Government Approves Policy Proposals on International Surrogacy and Recognition of Past Surrogacy Arrangements
Published on: 13 December 2022
The Minister for Health, Stephen Donnelly, together with the Minister for Justice, Heather Humphreys and the Minister for Children, Equality, Disability, Integration and Youth, Roderic O’Gorman, have today received Government approval for policy and legislative proposals on international surrogacy and the recognition of certain past surrogacy arrangements.
The intention is that once drafted, the finalised new legislative provisions in respect of international surrogacy and past surrogacy arrangements – which will need to be further approved by Government – will be inserted into the Health (Assisted Human Reproduction) Bill 2022 Bill at Committee Stage.
Today’s government decision follows the establishment by Minister Donnelly, Minister O’Gorman and Minister Helen McEntee of an Inter-Departmental Group to develop legislative amendments following the Joint Oireachtas Committee on International Surrogacy, which reported in the summer.
Key principles underpinning the Government’s proposals are the protection of the rights of all children born as a result of surrogacy arrangements and the safeguarding of the welfare of surrogate mothers.
Minister Donnelly said: “The policy and draft outline legislative proposals approved by Government today have the potential to provide hundreds of Irish families with a route to formal recognition by the State of the surrogacy arrangements they have undertaken, or will undertake, in other jurisdictions.
We have endeavoured to implement, in so far as possible and appropriate, the proposals of the Special Joint Oireachtas Committee on International Surrogacy and have accepted the majority of the Committee’s recommendations.”

- [Requirement 1] Translate this sentence from the press release on surrogacy into Spanish: "Key principles underpinning the Government’s proposals are the protection of the rights of all children born as a result of surrogacy arrangements and the safeguarding of the welfare of surrogate mothers."
The records that follow have no connection to the press release on surrogacy.

- [Entries supplied]

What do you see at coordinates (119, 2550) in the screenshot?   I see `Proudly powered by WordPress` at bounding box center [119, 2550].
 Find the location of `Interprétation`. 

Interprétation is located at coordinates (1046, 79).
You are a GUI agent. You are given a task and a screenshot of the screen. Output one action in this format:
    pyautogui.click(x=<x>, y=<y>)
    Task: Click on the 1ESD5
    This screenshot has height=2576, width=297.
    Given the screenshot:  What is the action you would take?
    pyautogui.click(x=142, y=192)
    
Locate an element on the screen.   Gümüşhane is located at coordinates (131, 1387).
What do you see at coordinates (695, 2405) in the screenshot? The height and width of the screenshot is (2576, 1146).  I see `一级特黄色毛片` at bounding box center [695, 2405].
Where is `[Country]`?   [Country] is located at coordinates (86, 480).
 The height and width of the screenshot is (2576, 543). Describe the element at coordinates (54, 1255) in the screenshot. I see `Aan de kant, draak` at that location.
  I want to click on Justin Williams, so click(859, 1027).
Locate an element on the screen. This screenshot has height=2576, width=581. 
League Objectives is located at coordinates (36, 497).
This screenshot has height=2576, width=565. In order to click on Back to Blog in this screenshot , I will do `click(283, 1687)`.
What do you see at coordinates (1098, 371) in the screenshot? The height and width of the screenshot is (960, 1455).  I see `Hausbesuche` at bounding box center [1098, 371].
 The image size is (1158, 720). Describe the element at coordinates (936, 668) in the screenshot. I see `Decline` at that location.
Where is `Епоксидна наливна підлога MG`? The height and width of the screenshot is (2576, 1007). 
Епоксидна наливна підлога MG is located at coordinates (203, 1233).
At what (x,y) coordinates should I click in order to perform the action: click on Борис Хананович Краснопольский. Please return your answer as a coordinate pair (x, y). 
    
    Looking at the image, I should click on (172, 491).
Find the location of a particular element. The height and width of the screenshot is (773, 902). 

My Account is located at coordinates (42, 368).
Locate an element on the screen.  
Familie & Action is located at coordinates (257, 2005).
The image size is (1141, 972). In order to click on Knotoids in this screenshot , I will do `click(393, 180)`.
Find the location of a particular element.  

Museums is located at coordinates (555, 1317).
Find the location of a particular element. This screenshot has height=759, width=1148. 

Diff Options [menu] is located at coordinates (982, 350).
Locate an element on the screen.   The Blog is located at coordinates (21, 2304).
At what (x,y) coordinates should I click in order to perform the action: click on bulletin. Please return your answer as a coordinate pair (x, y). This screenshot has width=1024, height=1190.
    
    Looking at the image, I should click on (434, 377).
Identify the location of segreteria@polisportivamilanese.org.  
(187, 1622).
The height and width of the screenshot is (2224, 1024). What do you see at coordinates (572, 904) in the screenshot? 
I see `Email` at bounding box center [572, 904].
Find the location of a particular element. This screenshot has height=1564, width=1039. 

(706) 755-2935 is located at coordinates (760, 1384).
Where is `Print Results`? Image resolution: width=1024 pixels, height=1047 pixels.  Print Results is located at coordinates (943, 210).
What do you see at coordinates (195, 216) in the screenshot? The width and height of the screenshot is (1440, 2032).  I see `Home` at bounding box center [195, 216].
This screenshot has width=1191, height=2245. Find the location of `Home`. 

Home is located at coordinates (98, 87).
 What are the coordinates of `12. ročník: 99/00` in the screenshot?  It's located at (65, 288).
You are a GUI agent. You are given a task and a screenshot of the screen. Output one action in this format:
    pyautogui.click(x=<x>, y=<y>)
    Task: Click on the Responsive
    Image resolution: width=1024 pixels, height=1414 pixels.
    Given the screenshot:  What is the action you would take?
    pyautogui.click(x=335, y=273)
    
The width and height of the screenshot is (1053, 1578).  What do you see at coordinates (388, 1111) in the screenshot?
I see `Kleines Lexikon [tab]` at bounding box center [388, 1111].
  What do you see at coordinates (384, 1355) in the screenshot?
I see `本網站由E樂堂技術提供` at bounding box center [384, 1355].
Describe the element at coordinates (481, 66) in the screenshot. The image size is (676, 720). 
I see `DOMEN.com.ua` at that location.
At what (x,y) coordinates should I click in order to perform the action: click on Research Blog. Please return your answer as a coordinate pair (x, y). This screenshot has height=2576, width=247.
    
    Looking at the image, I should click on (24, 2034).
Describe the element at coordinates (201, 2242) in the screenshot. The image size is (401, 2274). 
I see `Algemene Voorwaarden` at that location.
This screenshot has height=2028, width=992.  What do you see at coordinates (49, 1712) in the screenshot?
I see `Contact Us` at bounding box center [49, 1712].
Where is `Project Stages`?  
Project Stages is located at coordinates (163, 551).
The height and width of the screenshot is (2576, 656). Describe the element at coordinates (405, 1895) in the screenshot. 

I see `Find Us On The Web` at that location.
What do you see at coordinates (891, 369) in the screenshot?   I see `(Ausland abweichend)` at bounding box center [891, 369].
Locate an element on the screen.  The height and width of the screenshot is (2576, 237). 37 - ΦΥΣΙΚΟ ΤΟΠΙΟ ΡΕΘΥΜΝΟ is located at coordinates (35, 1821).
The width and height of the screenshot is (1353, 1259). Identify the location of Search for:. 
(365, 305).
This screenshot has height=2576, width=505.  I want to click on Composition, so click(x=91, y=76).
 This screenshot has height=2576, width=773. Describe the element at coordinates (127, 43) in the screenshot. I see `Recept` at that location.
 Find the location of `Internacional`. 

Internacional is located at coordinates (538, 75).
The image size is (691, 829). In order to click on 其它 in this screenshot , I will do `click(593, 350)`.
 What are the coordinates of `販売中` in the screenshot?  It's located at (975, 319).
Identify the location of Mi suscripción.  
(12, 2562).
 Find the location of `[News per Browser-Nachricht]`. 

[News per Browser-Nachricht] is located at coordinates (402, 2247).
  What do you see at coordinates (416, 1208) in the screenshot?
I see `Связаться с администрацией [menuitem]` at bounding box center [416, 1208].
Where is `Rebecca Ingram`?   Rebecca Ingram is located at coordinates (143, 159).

- [Requirement 2] In the records, rewrite everything from the first line down to the line containing "Interprétation is located", both included, changing "location" to "position" and leaving all else intact. Return only those lines.

- [Complete output 1] Los principios clave en los que se basan las propuestas del Gobierno son la protección de los derechos de todos los niños nacidos como resultado de acuerdos de gestación subrogada y la salvaguarda del bienestar de las madres gestantes.

- [Complete output 2]
What do you see at coordinates (119, 2550) in the screenshot?   I see `Proudly powered by WordPress` at bounding box center [119, 2550].
 Find the position of `Interprétation`. 

Interprétation is located at coordinates (1046, 79).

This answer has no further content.